>> Begin PROVIDED PASSAGE

Limbic~Region has asked for the wisdom of the Perl Monks concerning the following question:
All:
I have spent the last 3 weeks converting a suite of shells scripts to Perl. The purpose of this can be found here, although two of my initial requirements changed after a very long hard look at the transient files I was checking against.
Only the first 64K of the file needs to be read - if the string I am looking for is not there, it doesn't matter if it is elswhere in the file.
Removing imbedded newlines wasn't a real requirement since a match in the first 64K will never have the newline problem.
The following is the final code
#!/usr/bin/perl -w
use strict;
use Time::Local;
chdir "/var/spool/wt400/gateways/" . $ARGV[0];
mkdir "capture", 0755 unless (-d "capture");
my $ListTime = 0;
my %Traps;
my @Files;
my $Counter = 1;
my $Size;
my $Now;
my $NF;
my $Matcher;
my $Match_code;
open (LOG, ">>/disk4/Logs/traps/" . $ARGV[0] . "_" . $ARGV[1] . ".log"

>> End PROVIDED PASSAGE
>> Begin RECORDS

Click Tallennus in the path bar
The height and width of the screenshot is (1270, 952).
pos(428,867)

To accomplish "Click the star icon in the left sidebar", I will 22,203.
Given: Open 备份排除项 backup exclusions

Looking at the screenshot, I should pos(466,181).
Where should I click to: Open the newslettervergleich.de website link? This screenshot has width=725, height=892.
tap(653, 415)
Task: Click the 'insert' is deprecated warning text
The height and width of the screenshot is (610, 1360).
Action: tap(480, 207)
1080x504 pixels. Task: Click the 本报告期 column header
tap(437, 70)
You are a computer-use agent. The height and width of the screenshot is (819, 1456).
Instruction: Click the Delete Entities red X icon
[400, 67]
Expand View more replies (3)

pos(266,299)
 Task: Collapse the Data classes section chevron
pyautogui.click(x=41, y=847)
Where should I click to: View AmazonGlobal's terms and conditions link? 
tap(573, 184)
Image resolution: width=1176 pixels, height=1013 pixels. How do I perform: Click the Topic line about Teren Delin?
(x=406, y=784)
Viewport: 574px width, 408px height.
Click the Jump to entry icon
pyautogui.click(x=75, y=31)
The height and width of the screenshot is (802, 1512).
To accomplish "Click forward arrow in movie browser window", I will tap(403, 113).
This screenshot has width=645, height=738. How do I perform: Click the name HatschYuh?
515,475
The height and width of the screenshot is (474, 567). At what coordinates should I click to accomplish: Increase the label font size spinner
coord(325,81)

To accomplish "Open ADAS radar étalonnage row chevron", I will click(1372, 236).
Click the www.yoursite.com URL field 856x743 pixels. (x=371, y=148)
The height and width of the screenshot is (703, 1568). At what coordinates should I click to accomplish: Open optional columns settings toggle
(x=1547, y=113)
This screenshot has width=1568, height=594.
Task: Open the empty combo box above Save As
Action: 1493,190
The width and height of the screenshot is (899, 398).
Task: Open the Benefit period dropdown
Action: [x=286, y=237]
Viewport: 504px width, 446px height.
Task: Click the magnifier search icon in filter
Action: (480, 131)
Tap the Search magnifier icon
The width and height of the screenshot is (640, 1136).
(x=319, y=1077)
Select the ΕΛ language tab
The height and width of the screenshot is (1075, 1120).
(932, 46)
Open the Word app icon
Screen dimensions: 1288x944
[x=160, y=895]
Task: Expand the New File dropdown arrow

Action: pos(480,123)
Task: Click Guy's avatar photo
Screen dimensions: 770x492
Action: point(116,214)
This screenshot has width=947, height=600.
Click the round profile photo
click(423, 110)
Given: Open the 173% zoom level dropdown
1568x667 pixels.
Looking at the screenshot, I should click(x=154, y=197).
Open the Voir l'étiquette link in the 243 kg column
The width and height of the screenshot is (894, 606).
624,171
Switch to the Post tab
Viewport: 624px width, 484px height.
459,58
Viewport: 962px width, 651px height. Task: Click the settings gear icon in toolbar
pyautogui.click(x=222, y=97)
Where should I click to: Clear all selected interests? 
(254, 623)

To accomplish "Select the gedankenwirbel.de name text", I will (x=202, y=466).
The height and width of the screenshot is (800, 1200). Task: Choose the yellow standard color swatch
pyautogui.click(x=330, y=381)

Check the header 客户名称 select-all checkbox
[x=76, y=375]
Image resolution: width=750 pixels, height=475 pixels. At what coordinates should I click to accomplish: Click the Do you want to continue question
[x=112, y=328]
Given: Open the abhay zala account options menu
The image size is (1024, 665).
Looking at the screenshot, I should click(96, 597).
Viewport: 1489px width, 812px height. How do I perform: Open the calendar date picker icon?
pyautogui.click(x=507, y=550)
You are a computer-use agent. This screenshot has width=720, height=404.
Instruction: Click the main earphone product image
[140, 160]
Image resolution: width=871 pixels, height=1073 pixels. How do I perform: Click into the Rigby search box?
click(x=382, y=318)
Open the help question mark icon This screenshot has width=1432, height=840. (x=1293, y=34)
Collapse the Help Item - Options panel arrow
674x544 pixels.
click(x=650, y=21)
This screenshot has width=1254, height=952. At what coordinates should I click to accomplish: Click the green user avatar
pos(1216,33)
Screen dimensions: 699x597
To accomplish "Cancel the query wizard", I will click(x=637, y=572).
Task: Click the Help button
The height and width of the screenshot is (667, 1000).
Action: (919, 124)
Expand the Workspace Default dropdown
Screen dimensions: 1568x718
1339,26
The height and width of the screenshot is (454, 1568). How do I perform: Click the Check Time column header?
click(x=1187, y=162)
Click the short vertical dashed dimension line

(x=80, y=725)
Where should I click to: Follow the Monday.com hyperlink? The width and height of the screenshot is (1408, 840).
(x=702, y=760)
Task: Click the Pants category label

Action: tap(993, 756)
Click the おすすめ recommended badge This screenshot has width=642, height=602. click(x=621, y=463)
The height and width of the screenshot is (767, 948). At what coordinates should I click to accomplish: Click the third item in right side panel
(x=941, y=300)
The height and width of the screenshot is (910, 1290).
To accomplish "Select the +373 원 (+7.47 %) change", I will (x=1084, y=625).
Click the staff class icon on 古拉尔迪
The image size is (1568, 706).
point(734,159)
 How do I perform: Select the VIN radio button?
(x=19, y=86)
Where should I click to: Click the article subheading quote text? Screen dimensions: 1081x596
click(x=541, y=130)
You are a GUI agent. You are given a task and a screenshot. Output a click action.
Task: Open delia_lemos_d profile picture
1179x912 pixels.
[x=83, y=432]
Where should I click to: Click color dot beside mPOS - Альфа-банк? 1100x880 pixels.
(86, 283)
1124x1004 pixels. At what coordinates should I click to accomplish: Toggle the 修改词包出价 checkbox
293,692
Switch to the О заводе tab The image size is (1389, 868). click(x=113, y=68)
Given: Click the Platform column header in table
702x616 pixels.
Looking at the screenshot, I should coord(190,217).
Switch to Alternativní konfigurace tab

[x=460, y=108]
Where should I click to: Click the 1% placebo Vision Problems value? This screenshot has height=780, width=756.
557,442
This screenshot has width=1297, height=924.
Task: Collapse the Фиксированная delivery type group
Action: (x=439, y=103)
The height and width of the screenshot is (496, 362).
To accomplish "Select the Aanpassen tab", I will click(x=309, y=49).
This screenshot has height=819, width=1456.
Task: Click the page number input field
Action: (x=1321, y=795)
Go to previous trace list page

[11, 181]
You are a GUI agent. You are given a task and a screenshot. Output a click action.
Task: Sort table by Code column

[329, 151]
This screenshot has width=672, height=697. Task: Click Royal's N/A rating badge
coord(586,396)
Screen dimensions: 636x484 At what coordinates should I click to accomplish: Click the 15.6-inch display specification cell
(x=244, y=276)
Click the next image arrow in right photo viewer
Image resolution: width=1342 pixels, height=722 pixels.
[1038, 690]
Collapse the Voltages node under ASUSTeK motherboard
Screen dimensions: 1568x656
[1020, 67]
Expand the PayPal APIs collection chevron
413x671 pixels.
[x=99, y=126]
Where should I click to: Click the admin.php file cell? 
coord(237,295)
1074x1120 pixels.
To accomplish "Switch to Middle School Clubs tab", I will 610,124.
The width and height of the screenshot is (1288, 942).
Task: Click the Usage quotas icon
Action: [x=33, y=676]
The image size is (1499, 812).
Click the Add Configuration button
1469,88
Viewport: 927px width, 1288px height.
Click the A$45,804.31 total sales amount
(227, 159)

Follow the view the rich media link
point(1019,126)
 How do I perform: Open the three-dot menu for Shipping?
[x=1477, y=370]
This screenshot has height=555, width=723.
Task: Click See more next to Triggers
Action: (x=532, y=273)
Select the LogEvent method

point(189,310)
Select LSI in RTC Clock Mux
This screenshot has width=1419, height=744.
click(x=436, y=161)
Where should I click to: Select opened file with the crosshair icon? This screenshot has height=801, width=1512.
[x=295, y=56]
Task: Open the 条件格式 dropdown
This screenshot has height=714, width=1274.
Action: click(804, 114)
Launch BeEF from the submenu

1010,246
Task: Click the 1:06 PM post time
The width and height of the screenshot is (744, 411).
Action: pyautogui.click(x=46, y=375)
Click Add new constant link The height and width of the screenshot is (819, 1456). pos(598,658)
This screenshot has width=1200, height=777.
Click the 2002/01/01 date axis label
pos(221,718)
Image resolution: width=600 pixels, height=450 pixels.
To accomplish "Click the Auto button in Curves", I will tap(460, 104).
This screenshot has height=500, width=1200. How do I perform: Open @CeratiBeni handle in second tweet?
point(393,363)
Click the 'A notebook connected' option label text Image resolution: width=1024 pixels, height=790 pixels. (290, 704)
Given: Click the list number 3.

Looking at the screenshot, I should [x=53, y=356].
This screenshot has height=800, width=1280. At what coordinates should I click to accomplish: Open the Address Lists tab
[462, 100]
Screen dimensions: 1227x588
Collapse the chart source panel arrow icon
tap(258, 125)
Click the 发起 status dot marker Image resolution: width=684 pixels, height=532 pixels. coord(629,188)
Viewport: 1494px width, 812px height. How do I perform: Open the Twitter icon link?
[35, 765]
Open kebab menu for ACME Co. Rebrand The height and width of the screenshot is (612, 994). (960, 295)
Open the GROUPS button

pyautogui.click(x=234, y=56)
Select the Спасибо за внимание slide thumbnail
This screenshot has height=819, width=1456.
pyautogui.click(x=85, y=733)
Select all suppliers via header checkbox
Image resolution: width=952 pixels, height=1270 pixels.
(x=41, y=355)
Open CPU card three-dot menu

>> End RECORDS

TASK INSTRUCTIONS:
A. Reproduce the part of the forum post starting at "Limbic~Region has asked" and ending at "in the file.".
B. According to the forum post, how much of each file needs to be read?

RESULTS BY TASK:
A.
Limbic~Region has asked for the wisdom of the Perl Monks concerning the following question:
All:
I have spent the last 3 weeks converting a suite of shells scripts to Perl. The purpose of this can be found here, although two of my initial requirements changed after a very long hard look at the transient files I was checking against.
Only the first 64K of the file needs to be read - if the string I am looking for is not there, it doesn't matter if it is elswhere in the file.

B. Only the first 64K of the file needs to be read.